Currahees are flexible in combat patrol lanes
October 17, 2012
FORT CAMPBELL, Ky- Soldiers from 4th Brigade Combat Team, 101st Airborne Division, conducted combat patrol exercises Oct. 2 to Oct. 12, 2012 as part of the brigade's field exercise, Eagle Flight III at Fort Campbell, Ky.
"The combat patrol lane is the nonlethal lane focusing on interactions between host nation security and local villages that companies may encounter," said Maj. Christopher Biel, the operations officer with 2nd Battalion, 506th Infantry Regiment, 4th BCT, 101st Abn. Div.
"We had two villages set up with similar personnel in it. We had locals, uniformed police and village leaders. Both the police commander and village leaders are role players speaking Dari to present a life like Afghan flavor to our lane, where a company's task it to conduct village assessments and area recon to help understand and develop the future of the area."
"They are integrating host national security forces so personality and rapport matter," said Maj. Jeremy Gwinn, the brigade operations officer in charge with 4th BCT, 101st Abn. Div. "They are integrating engagements with locals both in key leader engagements and street level engagements. There, how they do those engagements effects the outcome or the enemy's actions and the populations actions during the lane."
This type of less kinetic training also helps Soldiers familiarize themselves with different types of skills and barriers they might encounter while deployed.
"The big coordination is getting new lieutenants and [noncommissioned officers] used to actually working with an interpreter and working with someone who is not speaking the same language as ours; that can be challenging for some individuals," continued Biel.
"This type of training teaches you to be flexible," said Staff Sgt, Cameron Shaw, a mortar platoon sergeant with Troop B, 1st Squadron, 61st Cavalry Regiment. 4th BCT, 101st Abn. Div.
"In a lot of ways deployments can really stress you out because you have so many tasks coming at you. My guys could hang rounds all day or be an assistant gunner but they may not necessarily know how to establish an [entry control point or conduct security for a [forward operating base] or [combat outpost]. If they were out with the platoons they may not know how to maintain security for street level engagements or key leader engagements, this training teaches you that versatility."
Though many of the Soldiers completed the lane utilizing their military occupational specialty skills, they also understood the significance of expanding their knowledge through this type of training.
"I think it is really good for any officer or Soldier because they are validating their skills in an as realistic scenario as possible," said 2nd Lt. Kristen Griest, a military police platoon leader with 4th Brigade Special Troops Battalion, 4th BCT, 101 Abn. Div. "So they are really going through all the stuff they are going to need to know."
"If you don't have the training on it your are not really going to know what to do, " Spc. Scott Mathewson, a senior medic with Trp. B, 1st Squd., 61st Cav., 4th BCT, 101st Abn. Div. "So if you have been through a scenario that is similar to what you might encounter, it is a lot easier for you to do what you need to do."

TASK GOAL: For each statement, say yes or no according to the article on the combat patrol lanes, and quote the words from the article that decide it. 1. The combat patrol exercises ran from Oct. 2 to Oct. 12, 2012. 2. The role players in the villages spoke Pashto. 3. Maj. Christopher Biel was the brigade operations officer. The entries have no connection to the article on the combat patrol lanes.

DATA SUPPLIED:
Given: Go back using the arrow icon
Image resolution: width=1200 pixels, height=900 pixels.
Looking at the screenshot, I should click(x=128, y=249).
--
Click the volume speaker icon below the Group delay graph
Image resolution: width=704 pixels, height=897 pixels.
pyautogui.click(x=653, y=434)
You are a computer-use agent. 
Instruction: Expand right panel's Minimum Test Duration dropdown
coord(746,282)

REPLY TO THE EXERCISE:
1. Yes: "conducted combat patrol exercises Oct. 2 to Oct. 12, 2012"
2. No: "role players speaking Dari"
3. No: "the operations officer with 2nd Battalion, 506th Infantry Regiment, 4th BCT, 101st Abn. Div."